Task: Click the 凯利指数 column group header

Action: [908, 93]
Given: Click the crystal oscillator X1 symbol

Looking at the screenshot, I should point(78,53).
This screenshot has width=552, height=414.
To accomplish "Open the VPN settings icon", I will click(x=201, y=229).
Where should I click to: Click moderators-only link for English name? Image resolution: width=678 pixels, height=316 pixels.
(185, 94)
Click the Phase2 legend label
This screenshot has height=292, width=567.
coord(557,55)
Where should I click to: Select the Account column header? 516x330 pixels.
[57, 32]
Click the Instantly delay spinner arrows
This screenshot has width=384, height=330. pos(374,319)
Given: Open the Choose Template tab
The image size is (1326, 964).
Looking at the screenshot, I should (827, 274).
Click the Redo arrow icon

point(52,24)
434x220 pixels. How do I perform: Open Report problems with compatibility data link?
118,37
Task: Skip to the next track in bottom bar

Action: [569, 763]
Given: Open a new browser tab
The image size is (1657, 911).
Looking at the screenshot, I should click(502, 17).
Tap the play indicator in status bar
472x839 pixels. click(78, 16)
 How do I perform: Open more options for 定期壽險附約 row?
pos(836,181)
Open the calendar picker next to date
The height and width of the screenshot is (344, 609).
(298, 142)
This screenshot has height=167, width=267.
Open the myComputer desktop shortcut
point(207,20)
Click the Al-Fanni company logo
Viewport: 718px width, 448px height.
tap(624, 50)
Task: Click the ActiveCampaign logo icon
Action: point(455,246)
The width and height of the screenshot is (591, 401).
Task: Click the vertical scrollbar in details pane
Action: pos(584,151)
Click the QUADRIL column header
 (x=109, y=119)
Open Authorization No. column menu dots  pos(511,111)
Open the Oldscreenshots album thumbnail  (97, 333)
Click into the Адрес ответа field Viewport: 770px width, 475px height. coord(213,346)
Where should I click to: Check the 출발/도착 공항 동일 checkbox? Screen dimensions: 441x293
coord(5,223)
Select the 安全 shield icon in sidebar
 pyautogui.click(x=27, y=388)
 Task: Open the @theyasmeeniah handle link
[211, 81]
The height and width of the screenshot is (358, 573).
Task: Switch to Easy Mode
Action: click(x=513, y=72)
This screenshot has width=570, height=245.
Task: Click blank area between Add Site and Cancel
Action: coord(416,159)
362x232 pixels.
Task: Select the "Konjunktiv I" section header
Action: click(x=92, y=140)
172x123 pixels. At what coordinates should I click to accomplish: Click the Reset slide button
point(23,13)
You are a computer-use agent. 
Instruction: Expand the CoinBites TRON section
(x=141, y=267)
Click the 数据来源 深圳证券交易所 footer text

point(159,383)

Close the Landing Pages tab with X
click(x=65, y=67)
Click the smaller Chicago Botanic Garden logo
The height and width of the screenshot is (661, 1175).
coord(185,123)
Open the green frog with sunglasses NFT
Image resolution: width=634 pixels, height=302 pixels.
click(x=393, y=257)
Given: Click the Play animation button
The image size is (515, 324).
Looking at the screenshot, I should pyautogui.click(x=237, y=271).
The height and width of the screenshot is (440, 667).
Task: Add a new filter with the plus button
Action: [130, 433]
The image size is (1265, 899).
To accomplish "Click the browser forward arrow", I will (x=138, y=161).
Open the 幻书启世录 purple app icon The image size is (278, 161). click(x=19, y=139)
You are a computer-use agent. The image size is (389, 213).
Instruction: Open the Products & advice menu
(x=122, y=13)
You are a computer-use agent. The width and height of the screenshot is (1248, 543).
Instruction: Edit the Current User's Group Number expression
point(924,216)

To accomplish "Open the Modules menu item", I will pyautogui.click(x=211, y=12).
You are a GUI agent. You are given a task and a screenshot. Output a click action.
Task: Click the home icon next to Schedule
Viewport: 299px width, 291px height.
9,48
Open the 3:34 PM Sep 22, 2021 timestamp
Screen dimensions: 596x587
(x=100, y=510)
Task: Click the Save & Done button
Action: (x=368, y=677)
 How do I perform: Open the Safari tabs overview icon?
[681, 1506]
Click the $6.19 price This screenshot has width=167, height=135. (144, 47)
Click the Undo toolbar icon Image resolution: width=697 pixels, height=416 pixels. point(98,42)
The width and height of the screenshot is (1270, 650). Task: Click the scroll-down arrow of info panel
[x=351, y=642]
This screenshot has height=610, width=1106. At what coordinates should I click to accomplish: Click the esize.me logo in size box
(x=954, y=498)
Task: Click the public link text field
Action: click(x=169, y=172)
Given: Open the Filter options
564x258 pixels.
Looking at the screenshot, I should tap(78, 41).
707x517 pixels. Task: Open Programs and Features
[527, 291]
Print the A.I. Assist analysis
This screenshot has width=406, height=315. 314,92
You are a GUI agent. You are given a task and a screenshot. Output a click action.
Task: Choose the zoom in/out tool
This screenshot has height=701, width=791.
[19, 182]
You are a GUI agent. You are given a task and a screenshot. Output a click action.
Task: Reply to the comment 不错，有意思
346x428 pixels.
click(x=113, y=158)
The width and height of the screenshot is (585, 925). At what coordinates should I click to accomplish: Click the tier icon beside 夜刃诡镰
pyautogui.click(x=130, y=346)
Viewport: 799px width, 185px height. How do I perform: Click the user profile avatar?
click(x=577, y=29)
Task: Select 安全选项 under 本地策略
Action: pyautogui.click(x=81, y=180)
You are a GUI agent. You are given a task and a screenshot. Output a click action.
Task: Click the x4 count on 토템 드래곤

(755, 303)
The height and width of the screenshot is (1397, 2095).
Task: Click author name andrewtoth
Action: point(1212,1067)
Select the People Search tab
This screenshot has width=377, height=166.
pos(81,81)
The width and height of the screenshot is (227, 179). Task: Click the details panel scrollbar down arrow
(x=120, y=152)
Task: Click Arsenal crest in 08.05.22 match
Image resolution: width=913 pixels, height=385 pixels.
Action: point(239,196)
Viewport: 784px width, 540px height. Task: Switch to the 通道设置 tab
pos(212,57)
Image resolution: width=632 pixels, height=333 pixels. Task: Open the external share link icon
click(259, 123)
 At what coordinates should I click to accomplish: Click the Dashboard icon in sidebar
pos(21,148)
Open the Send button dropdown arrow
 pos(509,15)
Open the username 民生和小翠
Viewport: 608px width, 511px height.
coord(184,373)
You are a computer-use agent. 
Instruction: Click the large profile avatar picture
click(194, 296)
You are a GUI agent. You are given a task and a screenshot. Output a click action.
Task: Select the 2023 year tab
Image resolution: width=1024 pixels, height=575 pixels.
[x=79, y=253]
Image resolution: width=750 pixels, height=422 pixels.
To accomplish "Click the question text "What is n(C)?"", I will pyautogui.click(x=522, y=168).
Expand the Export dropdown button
* * * * * * * * *
Every line of the material above is to be copied exactly.

Task: Click the 凯利指数 column group header

Action: [908, 93]
Given: Click the crystal oscillator X1 symbol

Looking at the screenshot, I should point(78,53).
This screenshot has width=552, height=414.
To accomplish "Open the VPN settings icon", I will click(x=201, y=229).
Where should I click to: Click moderators-only link for English name? Image resolution: width=678 pixels, height=316 pixels.
(185, 94)
Click the Phase2 legend label
This screenshot has height=292, width=567.
coord(557,55)
Where should I click to: Select the Account column header? 516x330 pixels.
[57, 32]
Click the Instantly delay spinner arrows
This screenshot has width=384, height=330. pos(374,319)
Given: Open the Choose Template tab
The image size is (1326, 964).
Looking at the screenshot, I should (827, 274).
Click the Redo arrow icon

point(52,24)
434x220 pixels. How do I perform: Open Report problems with compatibility data link?
118,37
Task: Skip to the next track in bottom bar

Action: [569, 763]
Given: Open a new browser tab
The image size is (1657, 911).
Looking at the screenshot, I should click(502, 17).
Tap the play indicator in status bar
472x839 pixels. click(78, 16)
 How do I perform: Open more options for 定期壽險附約 row?
pos(836,181)
Open the calendar picker next to date
The height and width of the screenshot is (344, 609).
(298, 142)
This screenshot has height=167, width=267.
Open the myComputer desktop shortcut
point(207,20)
Click the Al-Fanni company logo
Viewport: 718px width, 448px height.
tap(624, 50)
Task: Click the ActiveCampaign logo icon
Action: point(455,246)
The width and height of the screenshot is (591, 401).
Task: Click the vertical scrollbar in details pane
Action: pos(584,151)
Click the QUADRIL column header
 (x=109, y=119)
Open Authorization No. column menu dots  pos(511,111)
Open the Oldscreenshots album thumbnail  (97, 333)
Click into the Адрес ответа field Viewport: 770px width, 475px height. coord(213,346)
Where should I click to: Check the 출발/도착 공항 동일 checkbox? Screen dimensions: 441x293
coord(5,223)
Select the 安全 shield icon in sidebar
 pyautogui.click(x=27, y=388)
 Task: Open the @theyasmeeniah handle link
[211, 81]
The height and width of the screenshot is (358, 573).
Task: Switch to Easy Mode
Action: click(x=513, y=72)
This screenshot has width=570, height=245.
Task: Click blank area between Add Site and Cancel
Action: coord(416,159)
362x232 pixels.
Task: Select the "Konjunktiv I" section header
Action: click(x=92, y=140)
172x123 pixels. At what coordinates should I click to accomplish: Click the Reset slide button
point(23,13)
You are a computer-use agent. 
Instruction: Expand the CoinBites TRON section
(x=141, y=267)
Click the 数据来源 深圳证券交易所 footer text

point(159,383)

Close the Landing Pages tab with X
click(x=65, y=67)
Click the smaller Chicago Botanic Garden logo
The height and width of the screenshot is (661, 1175).
coord(185,123)
Open the green frog with sunglasses NFT
Image resolution: width=634 pixels, height=302 pixels.
click(x=393, y=257)
Given: Click the Play animation button
The image size is (515, 324).
Looking at the screenshot, I should pyautogui.click(x=237, y=271).
The height and width of the screenshot is (440, 667).
Task: Add a new filter with the plus button
Action: [130, 433]
The image size is (1265, 899).
To accomplish "Click the browser forward arrow", I will (x=138, y=161).
Open the 幻书启世录 purple app icon The image size is (278, 161). click(x=19, y=139)
You are a computer-use agent. The image size is (389, 213).
Instruction: Open the Products & advice menu
(x=122, y=13)
You are a computer-use agent. The width and height of the screenshot is (1248, 543).
Instruction: Edit the Current User's Group Number expression
point(924,216)

To accomplish "Open the Modules menu item", I will pyautogui.click(x=211, y=12).
You are a GUI agent. You are given a task and a screenshot. Output a click action.
Task: Click the home icon next to Schedule
Viewport: 299px width, 291px height.
9,48
Open the 3:34 PM Sep 22, 2021 timestamp
Screen dimensions: 596x587
(x=100, y=510)
Task: Click the Save & Done button
Action: (x=368, y=677)
 How do I perform: Open the Safari tabs overview icon?
[681, 1506]
Click the $6.19 price This screenshot has width=167, height=135. (144, 47)
Click the Undo toolbar icon Image resolution: width=697 pixels, height=416 pixels. point(98,42)
The width and height of the screenshot is (1270, 650). Task: Click the scroll-down arrow of info panel
[x=351, y=642]
This screenshot has height=610, width=1106. At what coordinates should I click to accomplish: Click the esize.me logo in size box
(x=954, y=498)
Task: Click the public link text field
Action: click(x=169, y=172)
Given: Open the Filter options
564x258 pixels.
Looking at the screenshot, I should tap(78, 41).
707x517 pixels. Task: Open Programs and Features
[527, 291]
Print the A.I. Assist analysis
This screenshot has width=406, height=315. 314,92
You are a GUI agent. You are given a task and a screenshot. Output a click action.
Task: Choose the zoom in/out tool
This screenshot has height=701, width=791.
[19, 182]
You are a GUI agent. You are given a task and a screenshot. Output a click action.
Task: Reply to the comment 不错，有意思
346x428 pixels.
click(x=113, y=158)
The width and height of the screenshot is (585, 925). At what coordinates should I click to accomplish: Click the tier icon beside 夜刃诡镰
pyautogui.click(x=130, y=346)
Viewport: 799px width, 185px height. How do I perform: Click the user profile avatar?
click(x=577, y=29)
Task: Select 安全选项 under 本地策略
Action: pyautogui.click(x=81, y=180)
You are a GUI agent. You are given a task and a screenshot. Output a click action.
Task: Click the x4 count on 토템 드래곤

(755, 303)
The height and width of the screenshot is (1397, 2095).
Task: Click author name andrewtoth
Action: point(1212,1067)
Select the People Search tab
This screenshot has width=377, height=166.
pos(81,81)
The width and height of the screenshot is (227, 179). Task: Click the details panel scrollbar down arrow
(x=120, y=152)
Task: Click Arsenal crest in 08.05.22 match
Image resolution: width=913 pixels, height=385 pixels.
Action: point(239,196)
Viewport: 784px width, 540px height. Task: Switch to the 通道设置 tab
pos(212,57)
Image resolution: width=632 pixels, height=333 pixels. Task: Open the external share link icon
click(259, 123)
 At what coordinates should I click to accomplish: Click the Dashboard icon in sidebar
pos(21,148)
Open the Send button dropdown arrow
 pos(509,15)
Open the username 民生和小翠
Viewport: 608px width, 511px height.
coord(184,373)
You are a computer-use agent. 
Instruction: Click the large profile avatar picture
click(194, 296)
You are a GUI agent. You are given a task and a screenshot. Output a click action.
Task: Select the 2023 year tab
Image resolution: width=1024 pixels, height=575 pixels.
[x=79, y=253]
Image resolution: width=750 pixels, height=422 pixels.
To accomplish "Click the question text "What is n(C)?"", I will pyautogui.click(x=522, y=168).
Expand the Export dropdown button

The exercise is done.